## Dataset content
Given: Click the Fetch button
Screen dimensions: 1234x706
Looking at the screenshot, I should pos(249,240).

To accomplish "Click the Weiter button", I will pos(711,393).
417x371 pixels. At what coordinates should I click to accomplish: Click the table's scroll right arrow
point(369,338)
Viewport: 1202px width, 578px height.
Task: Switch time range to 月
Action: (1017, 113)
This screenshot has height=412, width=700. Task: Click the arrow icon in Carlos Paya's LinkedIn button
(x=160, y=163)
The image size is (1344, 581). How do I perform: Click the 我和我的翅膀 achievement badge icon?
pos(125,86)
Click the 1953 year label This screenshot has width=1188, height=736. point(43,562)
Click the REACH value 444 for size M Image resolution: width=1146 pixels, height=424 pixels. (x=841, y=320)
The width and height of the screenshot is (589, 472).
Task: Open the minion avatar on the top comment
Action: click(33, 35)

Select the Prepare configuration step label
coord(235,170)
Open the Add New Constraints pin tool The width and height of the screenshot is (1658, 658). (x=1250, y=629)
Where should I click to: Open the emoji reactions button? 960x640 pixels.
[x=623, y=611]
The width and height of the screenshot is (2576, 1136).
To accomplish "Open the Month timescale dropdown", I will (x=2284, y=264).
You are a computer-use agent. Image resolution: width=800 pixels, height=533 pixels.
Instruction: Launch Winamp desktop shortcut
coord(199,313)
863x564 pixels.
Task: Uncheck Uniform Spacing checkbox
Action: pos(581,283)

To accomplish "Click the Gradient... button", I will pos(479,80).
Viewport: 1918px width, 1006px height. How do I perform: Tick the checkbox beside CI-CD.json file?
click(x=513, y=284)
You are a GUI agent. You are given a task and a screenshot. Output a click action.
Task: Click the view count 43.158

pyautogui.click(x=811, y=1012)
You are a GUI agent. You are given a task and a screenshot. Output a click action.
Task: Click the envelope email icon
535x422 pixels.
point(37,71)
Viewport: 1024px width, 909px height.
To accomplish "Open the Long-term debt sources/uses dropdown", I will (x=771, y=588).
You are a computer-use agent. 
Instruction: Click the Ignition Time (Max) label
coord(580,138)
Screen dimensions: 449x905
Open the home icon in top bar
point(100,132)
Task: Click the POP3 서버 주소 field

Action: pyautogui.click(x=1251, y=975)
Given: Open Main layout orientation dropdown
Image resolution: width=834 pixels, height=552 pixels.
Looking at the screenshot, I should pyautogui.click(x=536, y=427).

## About this task
When you write out the listing, keep every line exactly as it is above.

## Result of the task
Given: Click the Fetch button
Screen dimensions: 1234x706
Looking at the screenshot, I should pos(249,240).

To accomplish "Click the Weiter button", I will pos(711,393).
417x371 pixels. At what coordinates should I click to accomplish: Click the table's scroll right arrow
point(369,338)
Viewport: 1202px width, 578px height.
Task: Switch time range to 月
Action: (1017, 113)
This screenshot has height=412, width=700. Task: Click the arrow icon in Carlos Paya's LinkedIn button
(x=160, y=163)
The image size is (1344, 581). How do I perform: Click the 我和我的翅膀 achievement badge icon?
pos(125,86)
Click the 1953 year label This screenshot has width=1188, height=736. point(43,562)
Click the REACH value 444 for size M Image resolution: width=1146 pixels, height=424 pixels. (x=841, y=320)
The width and height of the screenshot is (589, 472).
Task: Open the minion avatar on the top comment
Action: click(33, 35)

Select the Prepare configuration step label
coord(235,170)
Open the Add New Constraints pin tool The width and height of the screenshot is (1658, 658). (x=1250, y=629)
Where should I click to: Open the emoji reactions button? 960x640 pixels.
[x=623, y=611]
The width and height of the screenshot is (2576, 1136).
To accomplish "Open the Month timescale dropdown", I will (x=2284, y=264).
You are a computer-use agent. Image resolution: width=800 pixels, height=533 pixels.
Instruction: Launch Winamp desktop shortcut
coord(199,313)
863x564 pixels.
Task: Uncheck Uniform Spacing checkbox
Action: pos(581,283)

To accomplish "Click the Gradient... button", I will pos(479,80).
Viewport: 1918px width, 1006px height. How do I perform: Tick the checkbox beside CI-CD.json file?
click(x=513, y=284)
You are a GUI agent. You are given a task and a screenshot. Output a click action.
Task: Click the view count 43.158

pyautogui.click(x=811, y=1012)
You are a GUI agent. You are given a task and a screenshot. Output a click action.
Task: Click the envelope email icon
535x422 pixels.
point(37,71)
Viewport: 1024px width, 909px height.
To accomplish "Open the Long-term debt sources/uses dropdown", I will (x=771, y=588).
You are a computer-use agent. 
Instruction: Click the Ignition Time (Max) label
coord(580,138)
Screen dimensions: 449x905
Open the home icon in top bar
point(100,132)
Task: Click the POP3 서버 주소 field

Action: pyautogui.click(x=1251, y=975)
Given: Open Main layout orientation dropdown
Image resolution: width=834 pixels, height=552 pixels.
Looking at the screenshot, I should pyautogui.click(x=536, y=427).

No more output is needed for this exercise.